-- Material shown --
=== Begin Enclosure ===

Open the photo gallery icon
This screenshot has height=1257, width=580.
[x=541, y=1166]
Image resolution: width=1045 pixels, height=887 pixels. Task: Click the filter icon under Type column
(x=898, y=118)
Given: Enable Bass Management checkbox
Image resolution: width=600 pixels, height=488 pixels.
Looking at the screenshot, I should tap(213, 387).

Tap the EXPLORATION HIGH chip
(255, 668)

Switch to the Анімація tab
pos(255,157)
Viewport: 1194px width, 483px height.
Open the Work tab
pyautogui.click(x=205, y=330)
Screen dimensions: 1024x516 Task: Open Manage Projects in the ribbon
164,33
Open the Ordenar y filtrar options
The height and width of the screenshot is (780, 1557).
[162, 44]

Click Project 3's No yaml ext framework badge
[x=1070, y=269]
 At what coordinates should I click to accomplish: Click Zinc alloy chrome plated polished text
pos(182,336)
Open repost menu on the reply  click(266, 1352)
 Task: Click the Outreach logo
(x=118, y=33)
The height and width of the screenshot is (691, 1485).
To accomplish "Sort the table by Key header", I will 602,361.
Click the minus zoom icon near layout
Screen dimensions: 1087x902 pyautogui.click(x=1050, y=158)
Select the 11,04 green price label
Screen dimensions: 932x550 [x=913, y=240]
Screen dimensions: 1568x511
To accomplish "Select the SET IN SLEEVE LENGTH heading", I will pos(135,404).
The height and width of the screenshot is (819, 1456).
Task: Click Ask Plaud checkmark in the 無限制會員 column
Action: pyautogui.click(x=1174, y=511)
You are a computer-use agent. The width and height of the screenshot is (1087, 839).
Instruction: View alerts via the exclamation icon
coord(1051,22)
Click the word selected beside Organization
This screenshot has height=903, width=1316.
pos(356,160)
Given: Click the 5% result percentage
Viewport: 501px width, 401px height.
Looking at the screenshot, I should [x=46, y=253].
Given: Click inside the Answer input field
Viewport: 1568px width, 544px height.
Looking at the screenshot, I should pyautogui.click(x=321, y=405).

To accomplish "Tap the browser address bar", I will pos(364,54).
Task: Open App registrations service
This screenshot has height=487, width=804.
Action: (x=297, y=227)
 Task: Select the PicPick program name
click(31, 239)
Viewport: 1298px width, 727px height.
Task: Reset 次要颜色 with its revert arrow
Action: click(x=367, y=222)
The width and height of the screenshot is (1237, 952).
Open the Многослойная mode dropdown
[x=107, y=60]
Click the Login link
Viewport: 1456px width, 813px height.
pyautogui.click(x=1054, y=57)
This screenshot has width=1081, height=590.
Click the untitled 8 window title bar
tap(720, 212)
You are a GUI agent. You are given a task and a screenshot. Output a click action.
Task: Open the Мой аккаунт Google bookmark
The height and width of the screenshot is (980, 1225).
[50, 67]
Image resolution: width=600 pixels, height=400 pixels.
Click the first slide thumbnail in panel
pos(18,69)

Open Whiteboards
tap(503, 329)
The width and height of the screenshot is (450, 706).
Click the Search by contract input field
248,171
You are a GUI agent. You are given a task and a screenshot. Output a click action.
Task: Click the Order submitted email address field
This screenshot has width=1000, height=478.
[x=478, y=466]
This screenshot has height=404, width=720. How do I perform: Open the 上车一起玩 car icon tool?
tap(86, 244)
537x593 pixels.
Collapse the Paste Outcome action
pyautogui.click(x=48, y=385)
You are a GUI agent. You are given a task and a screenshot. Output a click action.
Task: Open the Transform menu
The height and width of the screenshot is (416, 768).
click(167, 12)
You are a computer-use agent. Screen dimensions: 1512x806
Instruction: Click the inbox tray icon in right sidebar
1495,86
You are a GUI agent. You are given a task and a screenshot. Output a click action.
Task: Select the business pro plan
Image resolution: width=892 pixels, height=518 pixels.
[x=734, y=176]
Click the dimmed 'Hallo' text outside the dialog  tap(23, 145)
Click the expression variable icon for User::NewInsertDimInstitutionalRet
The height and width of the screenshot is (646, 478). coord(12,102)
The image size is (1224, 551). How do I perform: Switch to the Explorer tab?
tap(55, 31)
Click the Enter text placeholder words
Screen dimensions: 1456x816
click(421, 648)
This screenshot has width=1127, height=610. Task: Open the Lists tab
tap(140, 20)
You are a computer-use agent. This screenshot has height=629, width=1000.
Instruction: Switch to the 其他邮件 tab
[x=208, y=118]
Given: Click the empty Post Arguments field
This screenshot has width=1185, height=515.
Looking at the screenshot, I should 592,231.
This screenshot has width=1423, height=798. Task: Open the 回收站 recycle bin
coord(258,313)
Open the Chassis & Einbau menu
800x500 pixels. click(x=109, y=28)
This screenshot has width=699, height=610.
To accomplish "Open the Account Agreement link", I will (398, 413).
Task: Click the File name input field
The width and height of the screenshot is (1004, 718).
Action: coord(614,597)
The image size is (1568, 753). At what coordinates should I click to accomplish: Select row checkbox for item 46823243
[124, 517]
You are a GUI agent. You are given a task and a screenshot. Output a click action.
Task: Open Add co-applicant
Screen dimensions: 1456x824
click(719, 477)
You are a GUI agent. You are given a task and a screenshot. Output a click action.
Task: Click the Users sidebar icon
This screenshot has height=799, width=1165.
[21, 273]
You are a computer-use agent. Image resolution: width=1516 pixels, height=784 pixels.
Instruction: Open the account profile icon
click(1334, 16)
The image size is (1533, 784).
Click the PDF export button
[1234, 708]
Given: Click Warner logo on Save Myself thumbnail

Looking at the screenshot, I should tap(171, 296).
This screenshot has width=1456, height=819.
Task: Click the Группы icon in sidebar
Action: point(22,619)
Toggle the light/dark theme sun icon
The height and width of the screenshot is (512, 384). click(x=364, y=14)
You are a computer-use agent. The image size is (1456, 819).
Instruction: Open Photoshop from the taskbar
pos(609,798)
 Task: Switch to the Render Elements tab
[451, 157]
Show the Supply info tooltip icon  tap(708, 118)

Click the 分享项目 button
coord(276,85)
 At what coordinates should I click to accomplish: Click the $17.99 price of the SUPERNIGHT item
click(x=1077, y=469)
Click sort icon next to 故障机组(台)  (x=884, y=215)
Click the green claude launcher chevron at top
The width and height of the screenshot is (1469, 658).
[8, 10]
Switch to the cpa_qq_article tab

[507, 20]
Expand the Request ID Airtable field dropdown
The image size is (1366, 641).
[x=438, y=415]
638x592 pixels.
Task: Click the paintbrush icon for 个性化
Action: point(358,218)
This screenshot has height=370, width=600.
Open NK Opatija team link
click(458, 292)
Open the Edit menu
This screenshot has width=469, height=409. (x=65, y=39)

=== End Enclosure ===

-- What you should do --
Among the entries above, how many lines hold the string "computer"? Answer with the bare number.

-- Output of the task --
5